▸ DATA PROVIDED:
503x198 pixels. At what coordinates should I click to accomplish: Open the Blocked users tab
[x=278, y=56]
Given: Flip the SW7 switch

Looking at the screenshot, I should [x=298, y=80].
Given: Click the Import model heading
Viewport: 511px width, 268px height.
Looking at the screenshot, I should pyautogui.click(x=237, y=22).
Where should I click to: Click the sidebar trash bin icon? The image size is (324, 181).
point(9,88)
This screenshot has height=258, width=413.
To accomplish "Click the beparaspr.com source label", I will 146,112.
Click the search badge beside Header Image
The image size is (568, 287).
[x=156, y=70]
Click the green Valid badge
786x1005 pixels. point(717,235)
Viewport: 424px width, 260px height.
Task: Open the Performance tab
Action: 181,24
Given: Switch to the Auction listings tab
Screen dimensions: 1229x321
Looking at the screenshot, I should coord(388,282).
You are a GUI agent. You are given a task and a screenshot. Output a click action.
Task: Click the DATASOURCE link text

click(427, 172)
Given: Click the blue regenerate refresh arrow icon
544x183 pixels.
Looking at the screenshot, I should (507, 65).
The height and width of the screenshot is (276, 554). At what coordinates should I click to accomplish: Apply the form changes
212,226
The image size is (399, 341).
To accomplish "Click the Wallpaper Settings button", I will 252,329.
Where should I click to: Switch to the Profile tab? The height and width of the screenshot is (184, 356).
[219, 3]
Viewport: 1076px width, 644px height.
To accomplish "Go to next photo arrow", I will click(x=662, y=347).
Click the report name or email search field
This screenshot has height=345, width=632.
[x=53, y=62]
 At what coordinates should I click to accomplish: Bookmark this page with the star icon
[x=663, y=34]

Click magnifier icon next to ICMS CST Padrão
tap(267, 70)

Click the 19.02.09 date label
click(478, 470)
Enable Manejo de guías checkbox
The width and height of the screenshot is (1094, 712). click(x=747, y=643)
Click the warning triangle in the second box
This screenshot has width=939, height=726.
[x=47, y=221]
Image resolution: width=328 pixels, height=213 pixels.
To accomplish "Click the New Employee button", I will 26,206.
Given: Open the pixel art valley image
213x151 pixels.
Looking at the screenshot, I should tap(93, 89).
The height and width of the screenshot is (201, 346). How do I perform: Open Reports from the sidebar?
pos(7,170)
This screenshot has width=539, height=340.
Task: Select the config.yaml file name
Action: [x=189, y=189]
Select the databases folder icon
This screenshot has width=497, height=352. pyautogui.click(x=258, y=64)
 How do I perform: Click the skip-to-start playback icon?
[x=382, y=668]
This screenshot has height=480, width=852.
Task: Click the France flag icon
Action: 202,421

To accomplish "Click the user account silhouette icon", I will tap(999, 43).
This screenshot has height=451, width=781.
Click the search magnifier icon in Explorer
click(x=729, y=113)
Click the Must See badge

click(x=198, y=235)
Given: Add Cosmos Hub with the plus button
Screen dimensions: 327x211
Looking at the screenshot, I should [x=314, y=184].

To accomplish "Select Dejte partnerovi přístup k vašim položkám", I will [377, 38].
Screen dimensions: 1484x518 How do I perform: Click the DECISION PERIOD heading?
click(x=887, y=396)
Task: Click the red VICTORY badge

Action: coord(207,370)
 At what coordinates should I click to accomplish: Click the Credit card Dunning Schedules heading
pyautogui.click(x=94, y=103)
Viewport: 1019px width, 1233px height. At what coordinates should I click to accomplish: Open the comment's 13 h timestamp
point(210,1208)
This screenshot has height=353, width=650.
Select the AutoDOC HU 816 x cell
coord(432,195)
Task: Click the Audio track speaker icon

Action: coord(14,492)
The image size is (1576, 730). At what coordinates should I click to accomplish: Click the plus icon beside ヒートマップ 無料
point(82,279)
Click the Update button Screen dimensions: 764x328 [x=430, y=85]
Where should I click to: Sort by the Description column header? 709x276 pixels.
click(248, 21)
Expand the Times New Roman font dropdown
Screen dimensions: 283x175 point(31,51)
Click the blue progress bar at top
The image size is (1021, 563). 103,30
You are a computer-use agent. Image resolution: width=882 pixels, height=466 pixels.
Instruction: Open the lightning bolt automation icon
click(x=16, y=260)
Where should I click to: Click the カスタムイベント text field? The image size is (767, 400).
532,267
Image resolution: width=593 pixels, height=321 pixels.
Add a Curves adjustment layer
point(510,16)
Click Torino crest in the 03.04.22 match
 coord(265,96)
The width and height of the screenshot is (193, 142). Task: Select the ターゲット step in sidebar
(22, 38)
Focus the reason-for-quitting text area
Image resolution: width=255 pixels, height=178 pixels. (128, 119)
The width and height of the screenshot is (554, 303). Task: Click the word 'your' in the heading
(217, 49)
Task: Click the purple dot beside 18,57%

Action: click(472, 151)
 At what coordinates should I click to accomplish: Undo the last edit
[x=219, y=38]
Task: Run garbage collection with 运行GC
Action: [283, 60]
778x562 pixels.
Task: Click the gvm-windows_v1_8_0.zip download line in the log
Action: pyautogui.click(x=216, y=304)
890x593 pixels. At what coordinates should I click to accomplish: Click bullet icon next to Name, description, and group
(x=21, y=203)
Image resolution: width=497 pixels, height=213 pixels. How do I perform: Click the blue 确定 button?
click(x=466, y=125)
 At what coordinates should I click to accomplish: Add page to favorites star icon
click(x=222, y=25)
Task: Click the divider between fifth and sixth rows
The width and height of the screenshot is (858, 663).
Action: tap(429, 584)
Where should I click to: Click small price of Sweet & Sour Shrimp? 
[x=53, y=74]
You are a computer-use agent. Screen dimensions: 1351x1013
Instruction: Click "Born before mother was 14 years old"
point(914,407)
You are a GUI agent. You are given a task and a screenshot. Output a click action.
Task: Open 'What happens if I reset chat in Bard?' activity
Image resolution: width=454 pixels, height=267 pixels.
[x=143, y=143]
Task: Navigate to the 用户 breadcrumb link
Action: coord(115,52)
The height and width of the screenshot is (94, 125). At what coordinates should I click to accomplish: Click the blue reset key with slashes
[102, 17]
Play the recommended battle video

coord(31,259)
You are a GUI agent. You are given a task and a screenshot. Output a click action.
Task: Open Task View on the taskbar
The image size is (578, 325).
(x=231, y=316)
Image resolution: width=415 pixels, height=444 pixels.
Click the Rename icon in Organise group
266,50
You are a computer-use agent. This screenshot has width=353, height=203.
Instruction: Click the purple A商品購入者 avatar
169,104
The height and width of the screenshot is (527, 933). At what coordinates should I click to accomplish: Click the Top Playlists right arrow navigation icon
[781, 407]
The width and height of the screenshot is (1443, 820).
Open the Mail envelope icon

▸ THE TASK: Select all lines with the word "will" from the entries above.

▸ RESULT:
To accomplish "Click the beparaspr.com source label", I will 146,112.
To accomplish "Click the Wallpaper Settings button", I will 252,329.
To accomplish "Go to next photo arrow", I will click(x=662, y=347).
To accomplish "Click the New Employee button", I will 26,206.
To accomplish "Click the user account silhouette icon", I will tap(999, 43).
To accomplish "Select Dejte partnerovi přístup k vašim položkám", I will [377, 38].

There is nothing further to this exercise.